Hacker News new | ask | show | jobs
by profile53 920 days ago
At a purely technical level, no, as long as the model can output a null token. E.g. imagine training using a transcript of two people talking. What would be a single text token is a tuple of two tokens, one per person. Each segment where a person is not talking is a series of null tokens, one per ‘tick’ of time. In an actual conversation, one token in the tuple is user input and one is GPT prediction. Just disregard the user half of the tuple when determining whether the GPT should ‘speak’.

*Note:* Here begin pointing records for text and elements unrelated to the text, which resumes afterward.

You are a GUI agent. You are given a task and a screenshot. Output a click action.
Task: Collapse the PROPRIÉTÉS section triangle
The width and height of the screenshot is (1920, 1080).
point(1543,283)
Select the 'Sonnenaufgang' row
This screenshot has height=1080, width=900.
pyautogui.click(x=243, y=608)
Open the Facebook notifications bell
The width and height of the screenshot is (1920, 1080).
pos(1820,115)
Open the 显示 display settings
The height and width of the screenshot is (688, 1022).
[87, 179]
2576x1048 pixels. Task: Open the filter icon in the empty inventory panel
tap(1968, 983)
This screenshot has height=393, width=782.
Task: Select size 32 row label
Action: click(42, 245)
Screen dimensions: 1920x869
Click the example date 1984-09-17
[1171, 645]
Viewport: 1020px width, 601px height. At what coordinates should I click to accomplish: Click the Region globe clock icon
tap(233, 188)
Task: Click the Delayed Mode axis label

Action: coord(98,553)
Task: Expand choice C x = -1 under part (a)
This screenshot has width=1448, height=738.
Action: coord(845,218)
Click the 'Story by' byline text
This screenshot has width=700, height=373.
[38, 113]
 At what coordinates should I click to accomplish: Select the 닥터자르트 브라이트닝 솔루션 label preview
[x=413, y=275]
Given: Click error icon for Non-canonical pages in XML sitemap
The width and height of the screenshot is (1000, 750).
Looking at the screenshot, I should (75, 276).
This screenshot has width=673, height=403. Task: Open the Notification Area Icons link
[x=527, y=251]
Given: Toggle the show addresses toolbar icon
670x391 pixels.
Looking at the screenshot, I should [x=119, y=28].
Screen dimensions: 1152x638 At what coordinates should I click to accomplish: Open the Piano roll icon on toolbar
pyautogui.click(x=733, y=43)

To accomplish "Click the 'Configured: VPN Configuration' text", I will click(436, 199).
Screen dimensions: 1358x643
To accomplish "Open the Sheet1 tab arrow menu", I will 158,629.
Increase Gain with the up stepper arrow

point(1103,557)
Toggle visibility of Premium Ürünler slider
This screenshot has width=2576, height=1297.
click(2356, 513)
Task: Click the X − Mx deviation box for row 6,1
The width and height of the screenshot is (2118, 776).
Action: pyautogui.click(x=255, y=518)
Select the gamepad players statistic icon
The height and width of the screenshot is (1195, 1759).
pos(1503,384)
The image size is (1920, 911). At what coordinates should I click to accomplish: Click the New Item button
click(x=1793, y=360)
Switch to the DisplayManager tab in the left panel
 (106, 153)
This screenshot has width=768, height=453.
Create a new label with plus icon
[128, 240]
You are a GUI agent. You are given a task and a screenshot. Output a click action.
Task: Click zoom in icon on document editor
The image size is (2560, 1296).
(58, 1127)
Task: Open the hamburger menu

The real world challenge is threefold. First, null tokens would be massively over represented in training and by extent, in outputs. Second, at a computational level, outputting a continuous stream of tokens would be absurdly expensive. Third, there is not nearly as much training data of interspersed conversations as of monologues (e.g. research papers, this comment, etc.).

2 comments

I think you should be able to do it out of the box if you just keep sending the tokens, and after that ask the GPT "is there a mistake? Respond with just "yes" or "no". Why does there have to be something like a "null" token?

However it might seem expensive yes, but at least it only has to respond with one token.

There’s a null token because the question was about you not having to ask if there was a mistake. It would just default to constantly producing a null token until it had a real response
Yeah it seems the notion of time is sort of not built in conceptually to current systems. You could pick a fixed time constant like 0.1 seconds or 1 second, but it's clear that it's sort of missing something more fundamental.
I think if the same LLM were trained on audio and video input instead of text, and produced audio output, including silence tokens, then the notion of time would get "built in". Audio continuation without translation to text has been shown to work. Mixing it with text is also possible. But all this would require a massive network that maybe even be difficult for the world's biggest companies to train and serve at any kind of scale. So it's more of an engineering problem than a theoretical one imho.

Also imho, I think until the context/memory problem is fully solved we won't really see the AI as having any kind of agency. But continuous, low latency interaction would certainly feel like a step towards that.